▶ _ACTIVITY_
Across the entries that follow, how many lines have the word "Given" in them? Give only the number.
--- START ---
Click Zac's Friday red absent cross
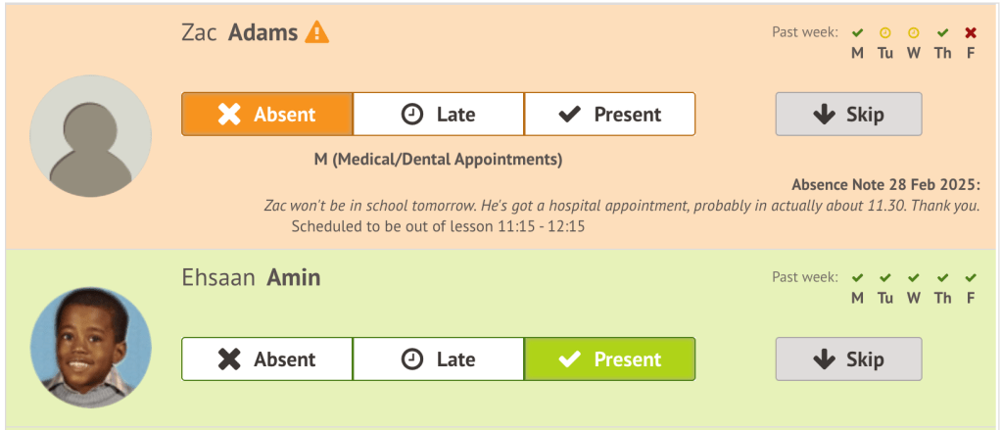pyautogui.click(x=971, y=32)
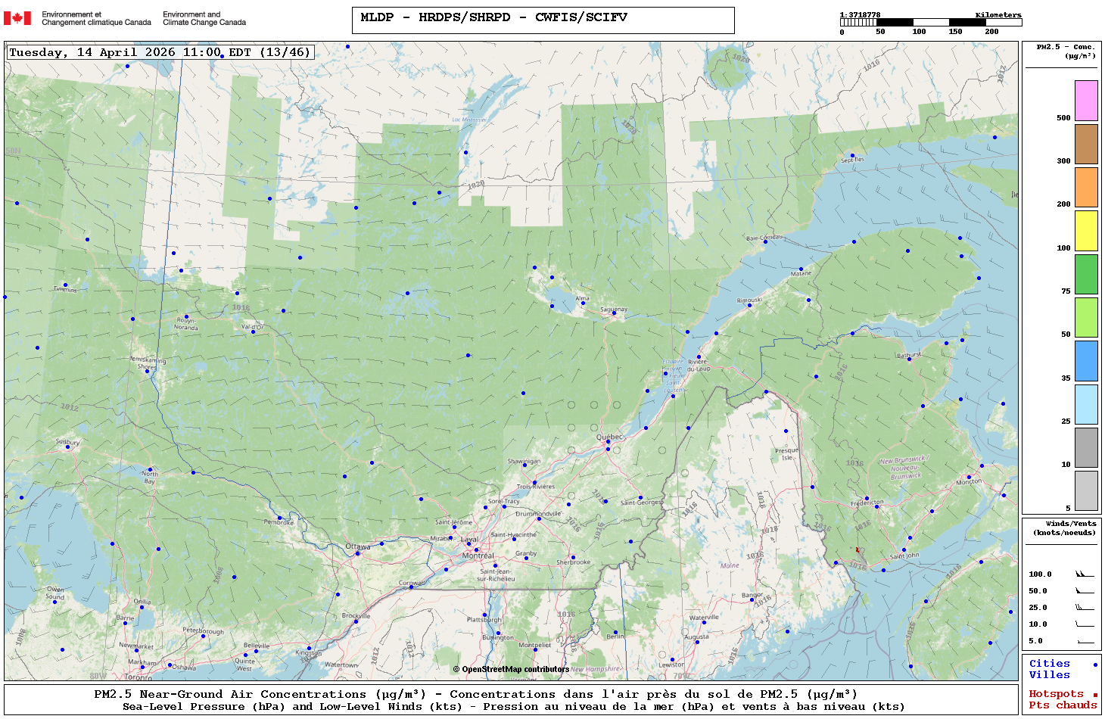Choose the orange PM2.5 legend swatch
The height and width of the screenshot is (719, 1105).
click(x=1086, y=187)
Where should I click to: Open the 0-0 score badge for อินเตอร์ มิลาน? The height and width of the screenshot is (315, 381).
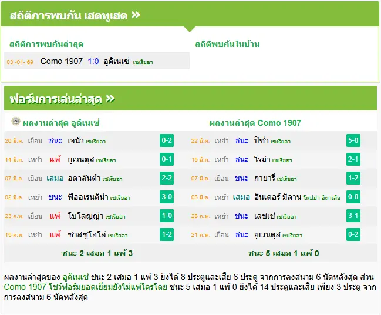click(x=353, y=196)
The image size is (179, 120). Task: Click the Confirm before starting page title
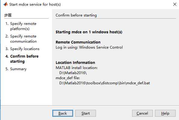[x=76, y=15]
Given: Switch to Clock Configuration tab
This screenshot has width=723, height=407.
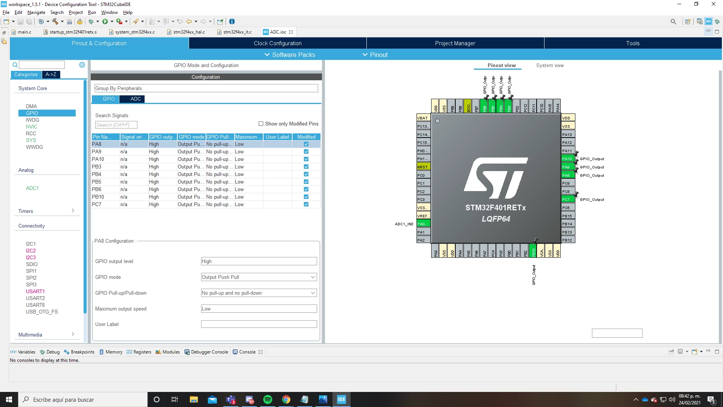Looking at the screenshot, I should click(278, 43).
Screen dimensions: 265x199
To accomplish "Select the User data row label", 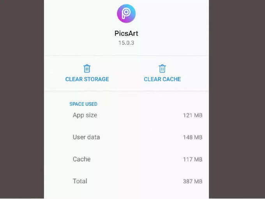I will click(x=86, y=137).
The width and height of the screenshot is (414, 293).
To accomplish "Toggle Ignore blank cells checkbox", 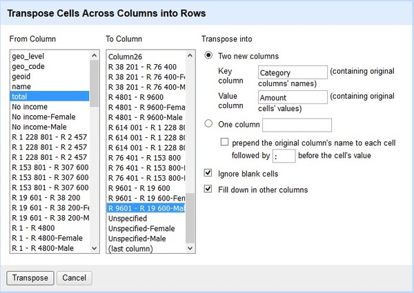I will click(209, 174).
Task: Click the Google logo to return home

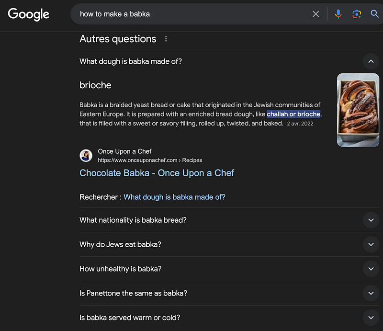Action: tap(28, 14)
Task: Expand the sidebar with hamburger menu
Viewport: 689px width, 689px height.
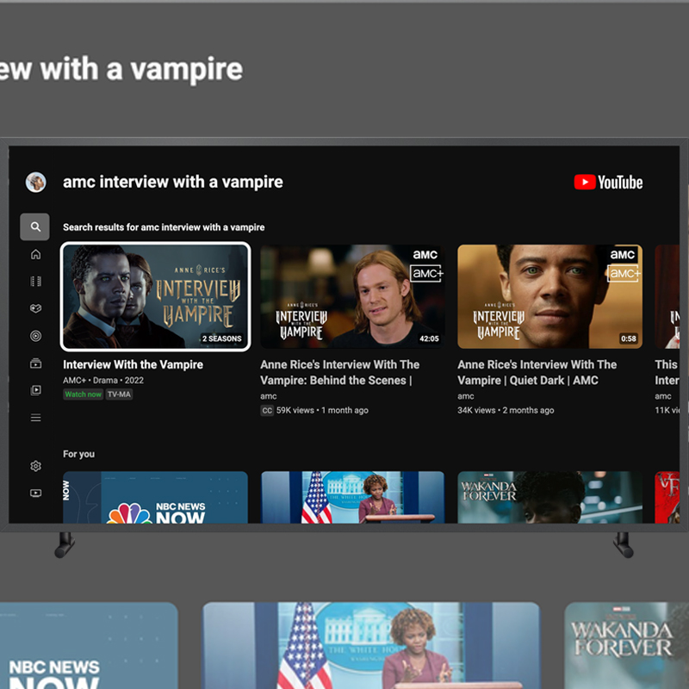Action: 35,418
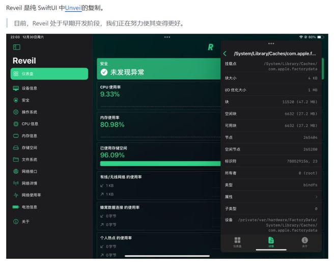
Task: Go back using the panel's back chevron
Action: tap(225, 54)
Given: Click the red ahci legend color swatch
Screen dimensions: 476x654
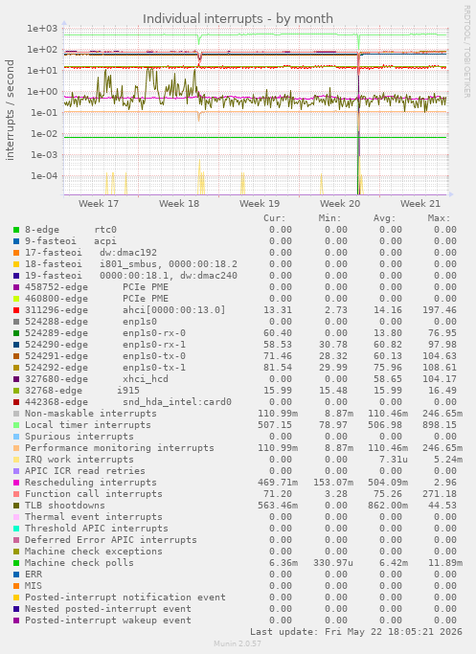Looking at the screenshot, I should click(x=16, y=310).
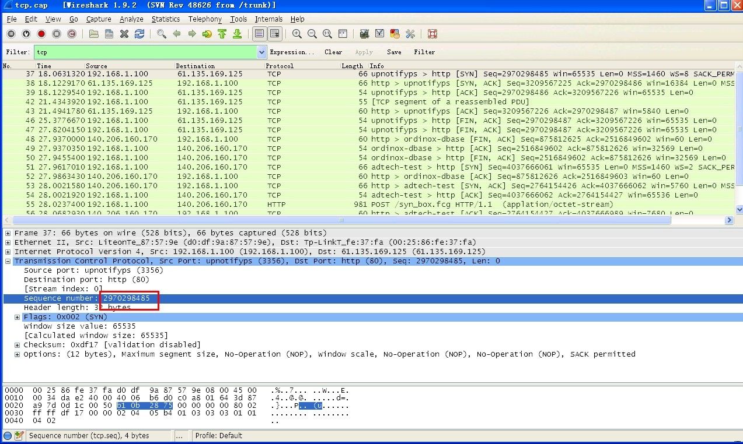Open the Statistics menu
743x444 pixels.
point(165,19)
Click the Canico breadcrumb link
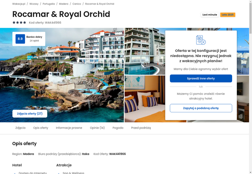Image resolution: width=252 pixels, height=174 pixels. (x=77, y=4)
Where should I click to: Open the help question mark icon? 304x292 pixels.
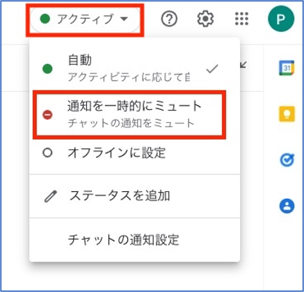[169, 19]
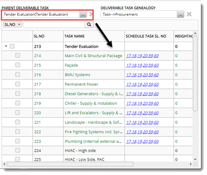Click the TASK NAME column header
Viewport: 207px width, 175px height.
[74, 36]
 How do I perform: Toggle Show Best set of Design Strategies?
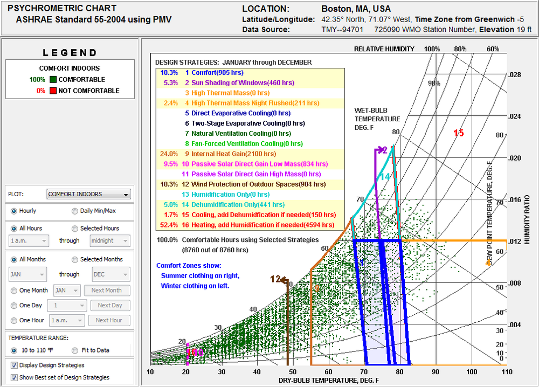pyautogui.click(x=13, y=377)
--- END ---
▶ _RESULT FOR THIS TASK_
2